SAN DIEGO - A senior US Navy officer was sentenced to 18 months in prison, and another censured for their roles in a huge corruption scandal linked to a Singapore-based defence contractor known as "Fat Leonard" Francis.
The scandal that goes back to at least 2007 cost the United States government about US$35 million (S$47 million), and is the biggest in the history of the US Navy.
Navy commander Bobby Pitts, 48, who was in charge of the Fleet Industrial Supply Command in Singapore, was sentenced last Friday to 18 months in prison, according to a statement from the Office of the US Attorney for the Southern District of California.
Former Rear Admiral Kenneth Norton was given a letter of censure by the Secretary of the Navy for his role in the case.
Leonard Glenn "Fat Leonard" Francis was arrested by federal agents in 2013 in a sting operation in San Diego and has pleaded guilty to bribing scores of US Navy officials. His Singapore-based company Glenn Defence Marine Asia (GDMA) provided services to US Navy ships including fuel and tugboats at Asian ports.
The Washington Post reported last month that corruption investigation into the so-called "Fat Leonard" case has expanded to include more than 60 admirals and hundreds of other Navy officers.
Previous media reports said at least 20 Navy personnel had been indicted, after being accused of taking bribes from Francis, a Malaysian businessman, in the form of lavish gifts, prostitutes and luxury hotel stays, suckling pigs and Cuban cigars.
Francis traded gifts for classified info
The man known as Fat Leonard is Penang-born Leonard Glenn Francis, whose Singapore-based company is named Glenn Defence Marine Asia (GDMA).
GDMA provided ship handling services - coordinating, scheduling and procuring items or services for vessels directed to ports in places such as Japan, Hong Kong, Malaysia and the Philippines.
From meals of suckling pig and the services of prostitutes to cash gifts and designer furniture, Francis showered US Navy officers and civilian contractors with lavish bribes for almost a decade, according to court papers.
In return, Francis, who is believed to be 49 years old, received classified information and opportunities to overbill the US Navy. The US Navy was cheated of close to US$35 million (S$47 million).

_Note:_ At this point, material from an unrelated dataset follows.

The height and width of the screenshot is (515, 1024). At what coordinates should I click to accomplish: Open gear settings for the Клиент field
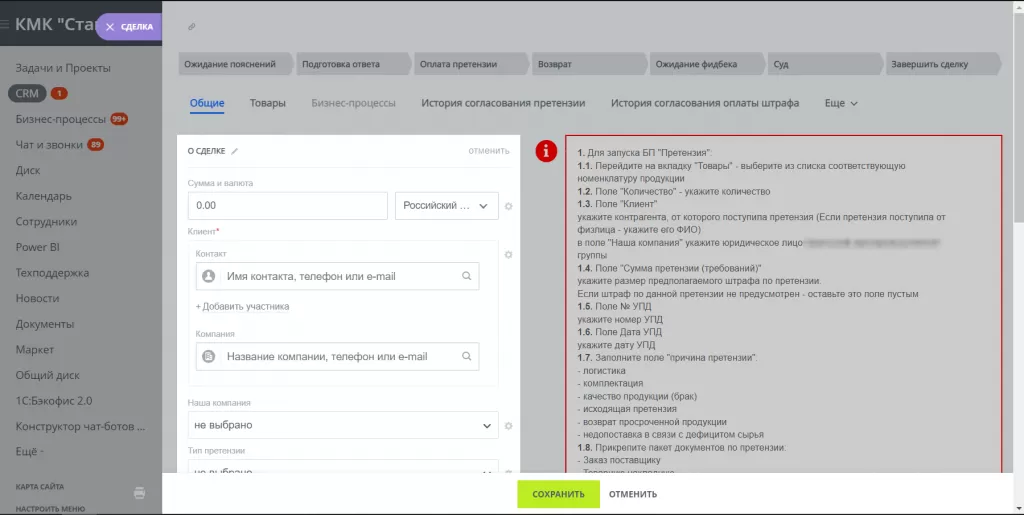tap(508, 255)
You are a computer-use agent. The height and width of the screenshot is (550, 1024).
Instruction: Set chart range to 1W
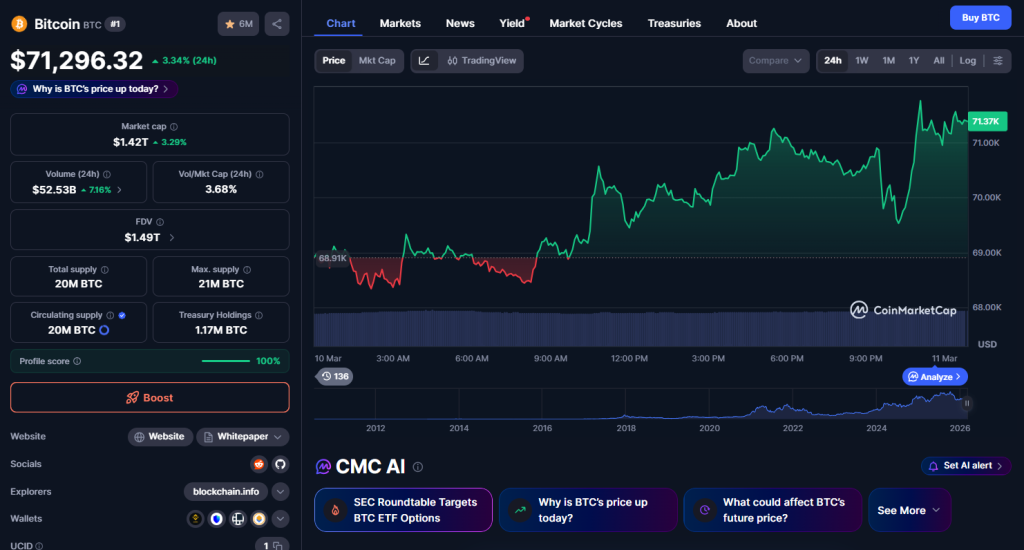tap(861, 61)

Singapore was where some of the perks were exercised - Francis' targets were wooed with plane tickets here, hotel stays and paid expenses, according to court papers.

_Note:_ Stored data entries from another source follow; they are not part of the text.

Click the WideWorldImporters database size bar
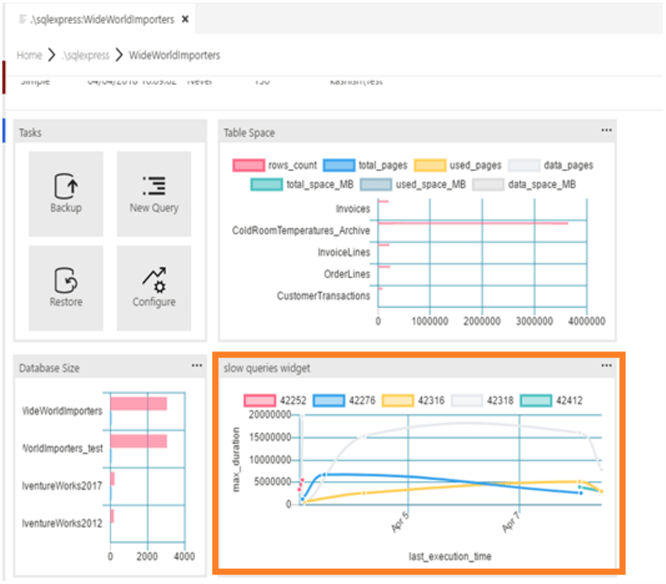The image size is (666, 584). click(138, 403)
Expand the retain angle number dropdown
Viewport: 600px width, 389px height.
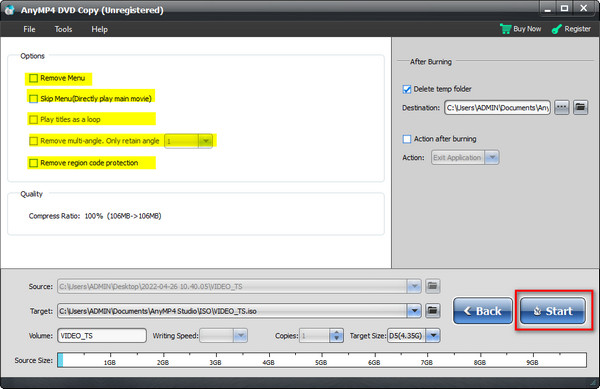coord(205,141)
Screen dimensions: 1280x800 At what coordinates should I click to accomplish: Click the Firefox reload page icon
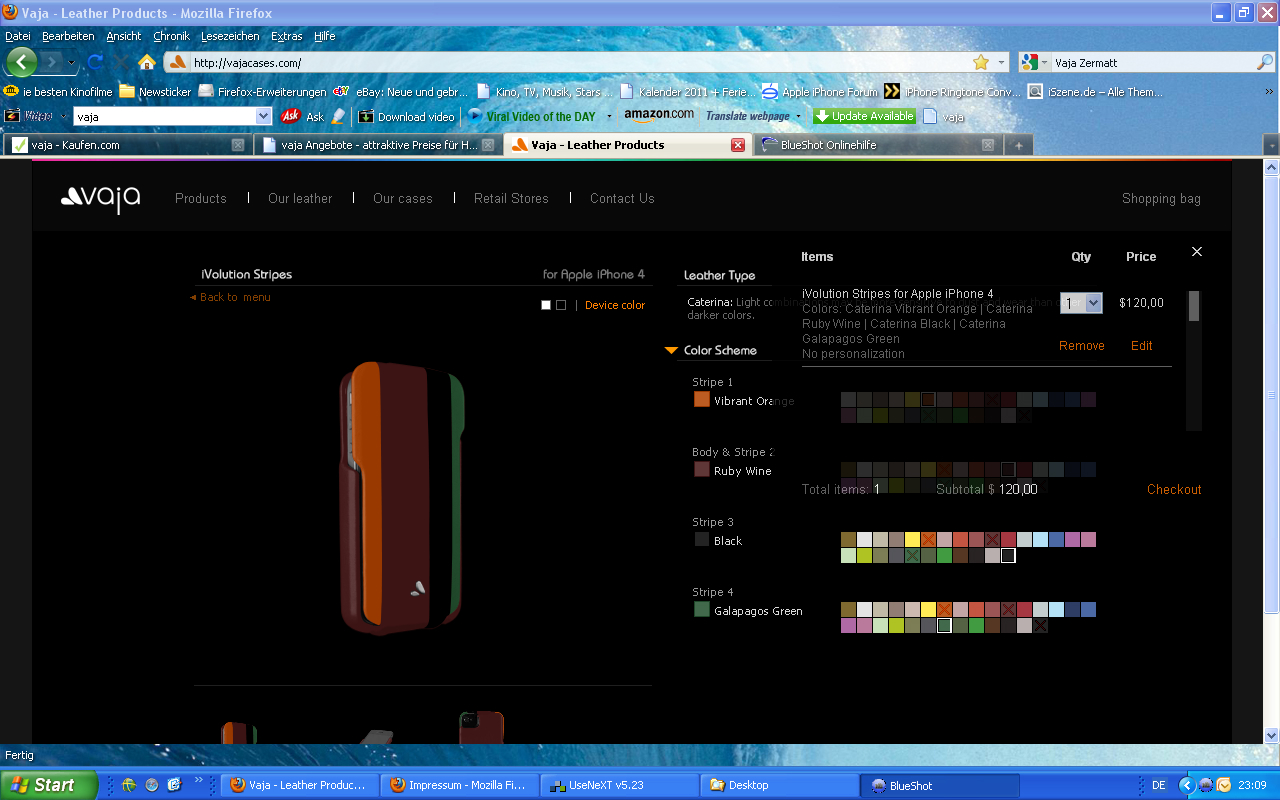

He lived in a 28,000 sq ft bungalow in Nassim Road, one of Singapore's most expensive addresses. Francis, who pleaded guilty in 2013, is now awaiting sentencing in the US.
The corruption scandal, which has engulfed the US Navy over the past four years, has only deepened as more details emerge.

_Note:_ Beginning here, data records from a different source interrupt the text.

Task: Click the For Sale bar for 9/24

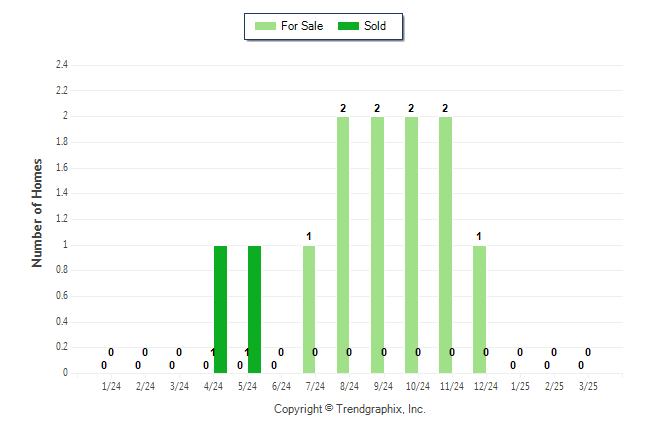Action: click(x=377, y=245)
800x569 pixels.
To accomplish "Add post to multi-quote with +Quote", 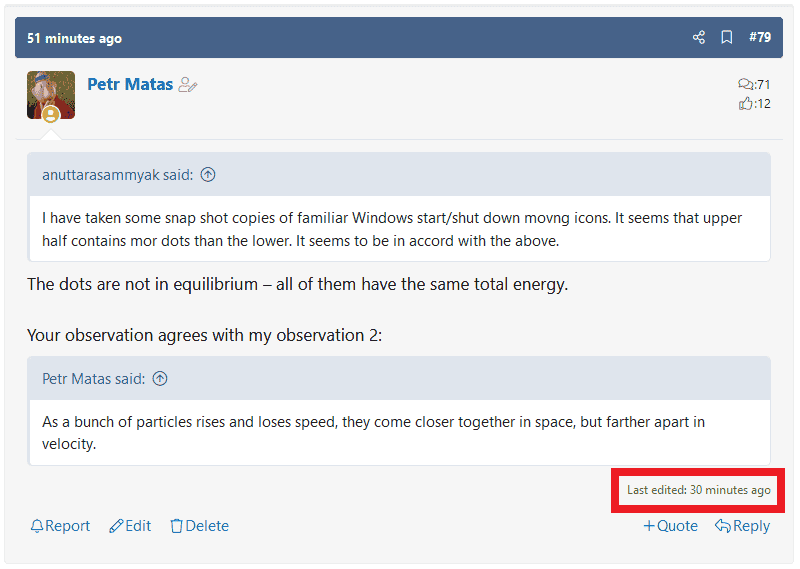I will coord(670,526).
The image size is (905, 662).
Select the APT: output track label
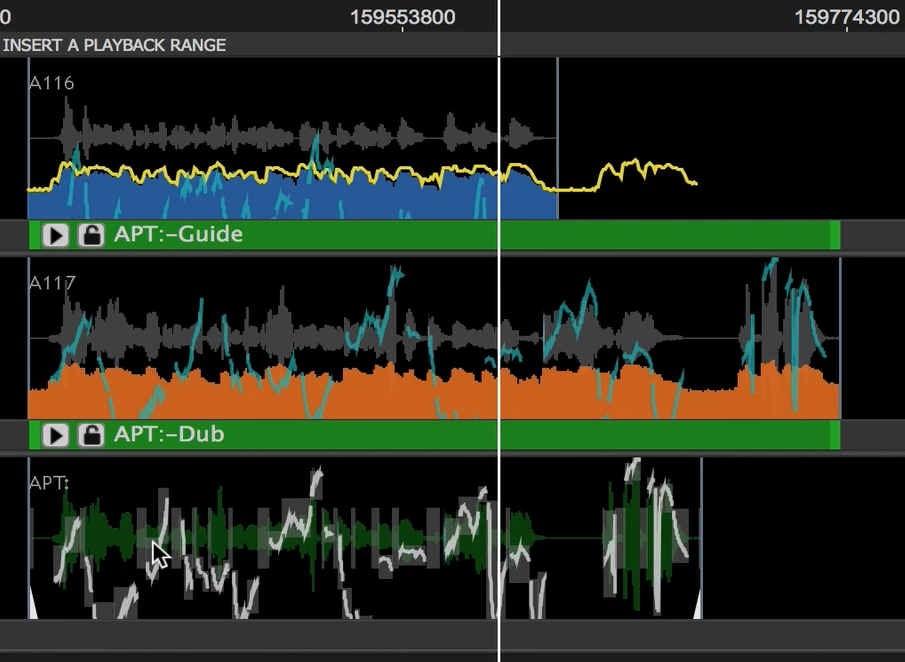[x=49, y=483]
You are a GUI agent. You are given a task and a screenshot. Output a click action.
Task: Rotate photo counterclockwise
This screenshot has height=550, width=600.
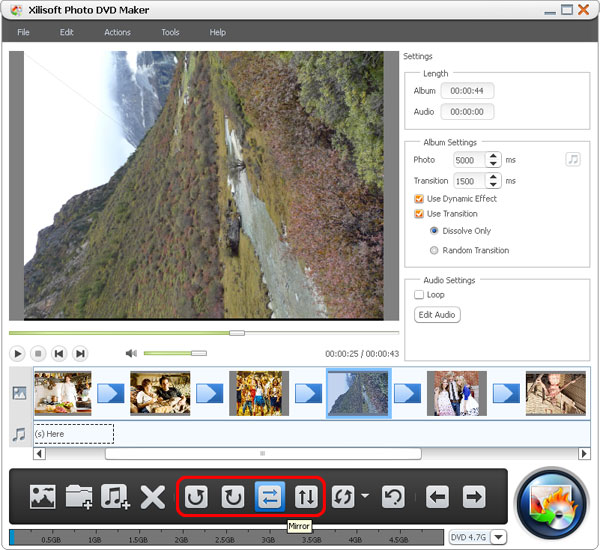coord(197,497)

The Navy said it has tightened oversight of its contracting process, following the scandal.
Pitts had pleaded guilty in 2015 to bribery and fraud charges, and that he tried to block the probe.
US District Judge Janis Sammartino told Pitts he had "betrayed the Navy and betrayed the country".
"Pitts deliberately and methodically undermined government operations and in doing so, diverted his allegiance from his country and colleagues to a foreign defence contractor, and for that, he is paying a high price," said US Attorney Adam Braverman.
Pitts was also ordered by the court to pay US$22,500 in fines and restitution.
Meanwhile, former Rear Admiral Norton, who retired from the Navy in 2014, "was found to have repeatedly and improperly accepted gifts from GDMA", according to a statement from Secretary of the Navy Richard Spencer.
"I decided that Rear Admiral (Retired) Norton's conduct reflected improper personal behaviour and set a wholly unethical tone of leadership.
Censure was both necessary and appropriate," said Captain Spencer in a statement, as quoted on the US Naval Institute website.
Rear Admiral (Ret) Norton was commander of the Japan-based aircraft carrier USS Ronald Reagan during the 2008-2010 period.
Captain Spencer said a review of what the admiral did "concluded that he intentionally disregarded the ethical standards long established for the naval service and brought ill-repute and disgrace upon the US Navy".